# PASEANDO POR CENTROS COMERCIALES LIMEÑOS



## Liquido (Apr 3, 2005)

Jose Perez said:


> Me refiero que no estan a nivel de esos malls pero claro tienes razon,el Real Plaza me gusta mucho mas que el Megaplaza,Primavera Park etc.Tal vez el Real Plaza si este bien,el quinde aun no conozco,pero el de Piura y Arequipa estan demasiado chiquitos,especialmente el mall piurano.

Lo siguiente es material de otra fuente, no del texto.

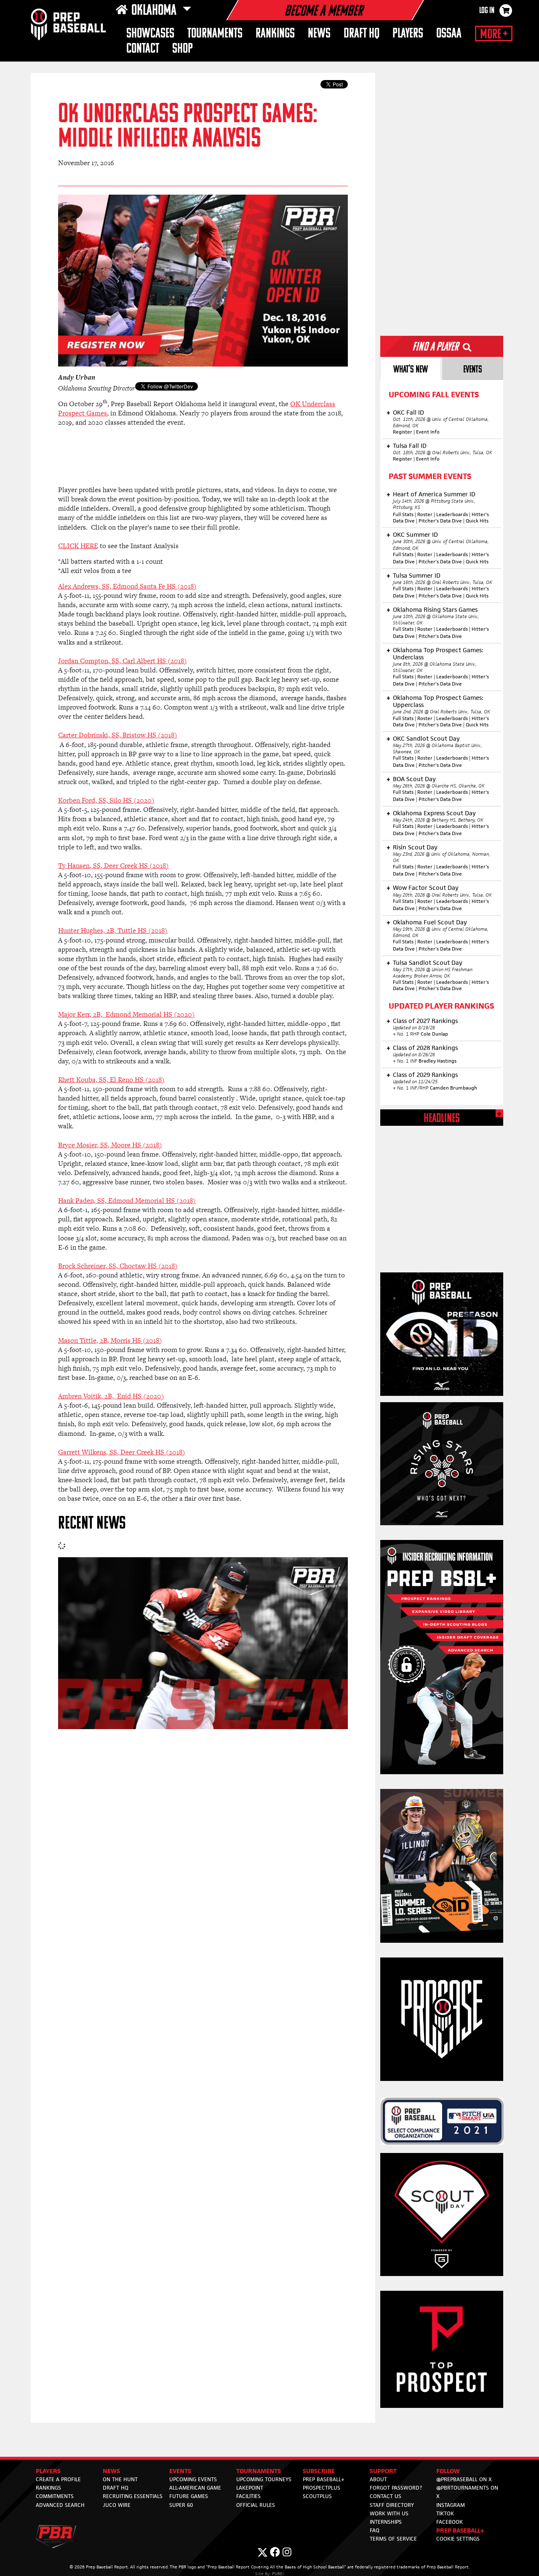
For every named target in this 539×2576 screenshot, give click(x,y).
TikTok (445, 2513)
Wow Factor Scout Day (426, 888)
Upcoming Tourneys (263, 2479)
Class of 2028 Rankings (425, 1048)
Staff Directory (392, 2505)
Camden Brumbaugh (453, 1088)
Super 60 (181, 2505)
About (378, 2479)
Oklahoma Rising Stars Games (435, 609)
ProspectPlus (321, 2487)
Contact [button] (142, 49)
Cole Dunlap (434, 1034)
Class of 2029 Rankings (425, 1075)
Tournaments (215, 34)
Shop (182, 49)
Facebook (449, 2521)
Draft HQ (361, 34)
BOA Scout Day (414, 779)
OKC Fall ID (408, 412)
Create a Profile (58, 2479)
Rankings (275, 34)
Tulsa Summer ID (416, 575)
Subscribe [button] (319, 2471)
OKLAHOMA (155, 11)
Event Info (428, 432)
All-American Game (195, 2487)
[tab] (410, 368)
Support (383, 2471)
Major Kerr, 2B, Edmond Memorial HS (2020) (126, 1014)
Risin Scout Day (415, 847)
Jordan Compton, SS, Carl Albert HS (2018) (122, 661)
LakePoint (249, 2487)
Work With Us (389, 2513)
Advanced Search (60, 2505)
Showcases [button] (150, 34)
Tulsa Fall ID (410, 446)
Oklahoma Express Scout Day (434, 813)
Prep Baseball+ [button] (460, 2530)
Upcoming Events (193, 2479)
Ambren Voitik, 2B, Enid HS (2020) (111, 1396)
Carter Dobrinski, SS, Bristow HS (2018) (117, 735)
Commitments (55, 2496)
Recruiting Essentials (133, 2496)
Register (402, 432)
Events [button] (180, 2471)
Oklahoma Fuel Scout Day (430, 922)
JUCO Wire (117, 2505)
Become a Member (323, 11)
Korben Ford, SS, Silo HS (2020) (106, 800)
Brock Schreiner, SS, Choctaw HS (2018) (118, 1266)
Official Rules (255, 2505)
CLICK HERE (78, 546)
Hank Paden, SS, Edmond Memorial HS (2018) (127, 1200)
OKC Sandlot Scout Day (426, 738)
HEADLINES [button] (442, 1119)
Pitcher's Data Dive (440, 521)
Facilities (248, 2496)
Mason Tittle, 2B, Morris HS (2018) (110, 1340)
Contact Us (385, 2496)
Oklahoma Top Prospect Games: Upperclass (438, 701)
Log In (486, 11)
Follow (448, 2471)
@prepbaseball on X (464, 2479)
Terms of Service (393, 2538)
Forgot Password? (396, 2487)
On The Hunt (120, 2479)
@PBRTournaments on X (467, 2492)
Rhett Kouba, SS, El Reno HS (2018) (111, 1079)
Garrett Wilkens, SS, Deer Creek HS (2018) (121, 1452)
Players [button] (407, 34)
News (319, 34)
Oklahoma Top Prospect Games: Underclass (438, 653)
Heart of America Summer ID (434, 494)
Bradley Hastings (437, 1061)
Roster (424, 514)
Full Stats (403, 514)
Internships (386, 2521)
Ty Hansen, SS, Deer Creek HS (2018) (113, 865)
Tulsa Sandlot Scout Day (427, 963)
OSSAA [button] (449, 34)
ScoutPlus (317, 2496)
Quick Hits (477, 521)
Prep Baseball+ (323, 2479)
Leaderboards (452, 514)
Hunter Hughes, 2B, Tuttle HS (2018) (113, 930)
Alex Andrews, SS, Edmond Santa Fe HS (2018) (127, 586)
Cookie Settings (458, 2538)
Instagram (450, 2505)
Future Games (188, 2496)
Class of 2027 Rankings (425, 1021)
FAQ (374, 2530)
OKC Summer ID (415, 534)
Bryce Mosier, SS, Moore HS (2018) (110, 1145)
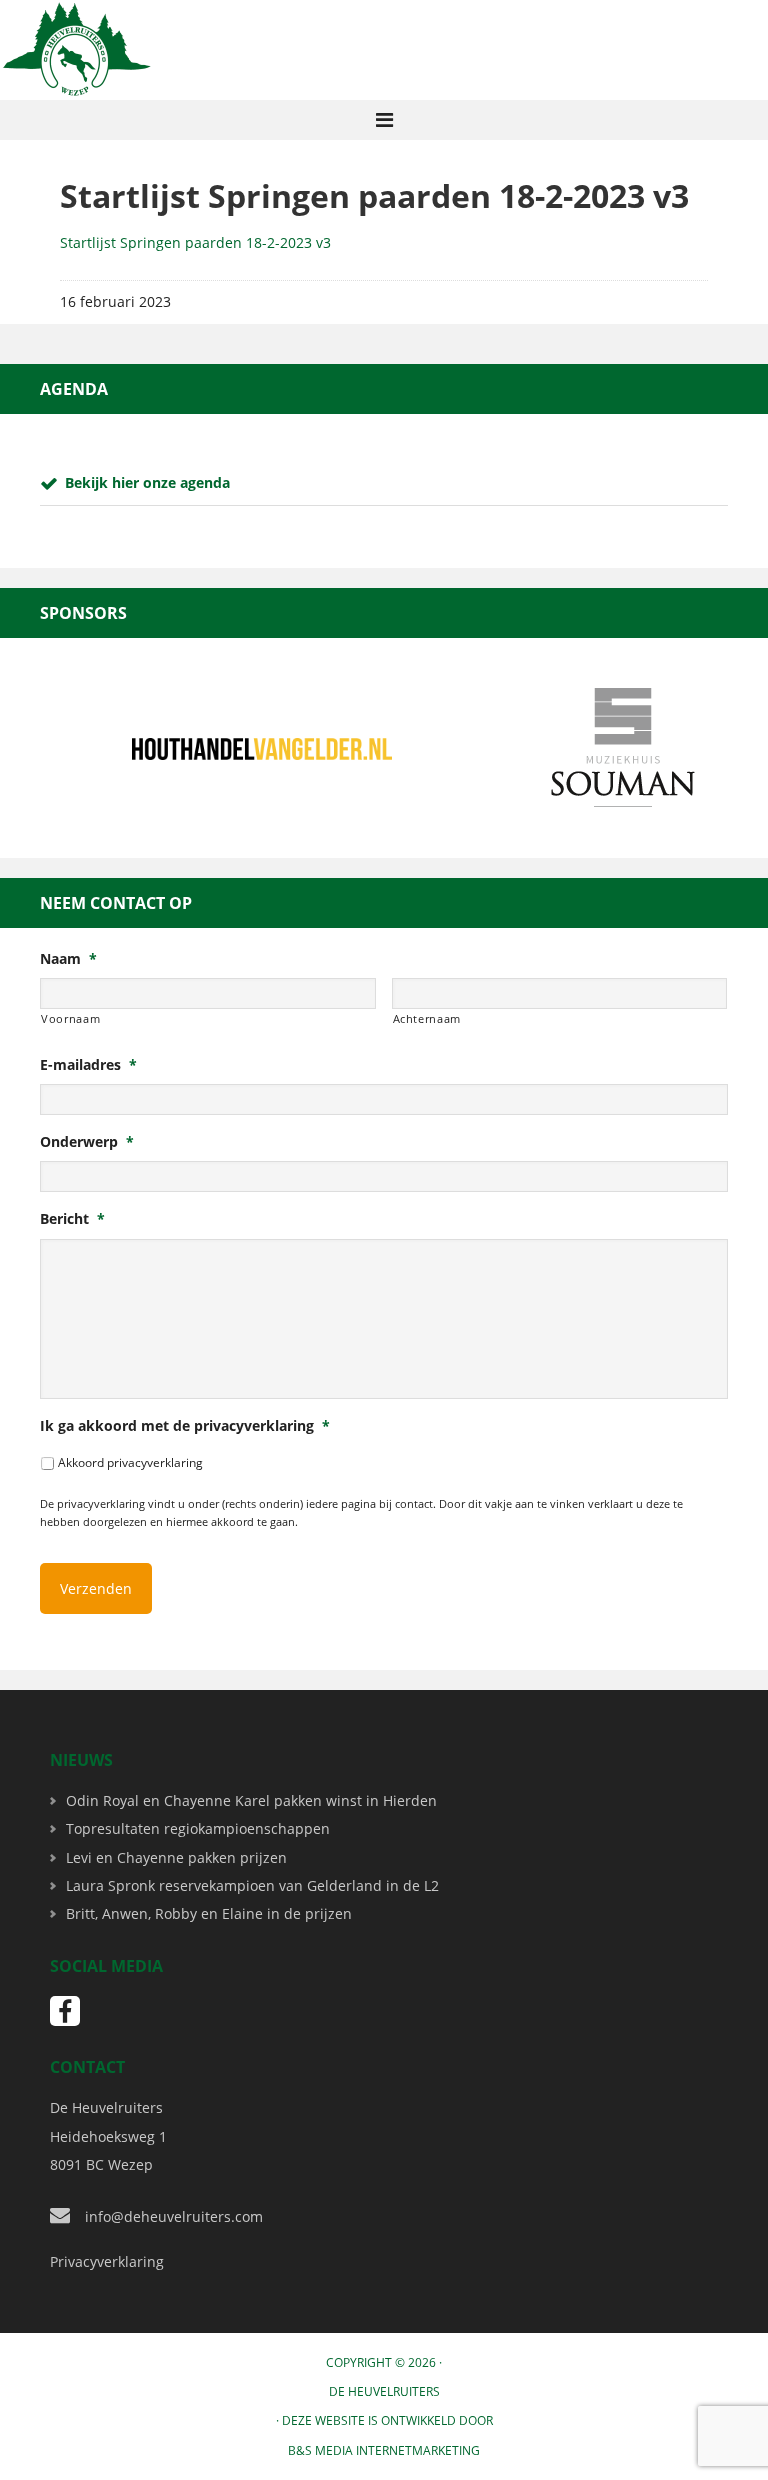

eso si tienes razon sobre el mall de arequipa y piura, pero yo pienso que el quinde de cajamarca y el real plaza chiclayo estan al nivel de un mall intermedio de lima.


----------



## Trickmetwice17 (Dec 2, 2005)

wau!! bravazas fotos. pero una cosita tu las tomast no? como hiciste cn la del fashin mall de Larcomar....con parapente?? 

weno d toas formas tan buenazas gracias x compartir


----------



## Pocas Cosas (Feb 2, 2006)

Chévre las fotos!!!!!!


----------



## ARISTEL (Aug 14, 2006)

muy bonitas fotos! Larcomar me parece mas un centro para entretenimiento que un mall, pero me encanta ese lugar, la vista es preciosa!


----------



## J Block (Feb 16, 2004)

Trickmetwice17 said:


> wau!! bravazas fotos. pero una cosita tu las tomast no? como hiciste cn la del fashin mall de Larcomar....con parapente??
> 
> weno d toas formas tan buenazas gracias x compartir


Obvio que las tomé yo. Las del Fashon Mall las tomé desde Larcomar...por el Vivaldino.


----------



## Vane de Rosas (May 8, 2005)

Ahhh vaya!!!! pensè que te habias animado a subirte a un parapente!!!! pues el pròximo año, te reto a que nos subamos !!!!!!!!!!


----------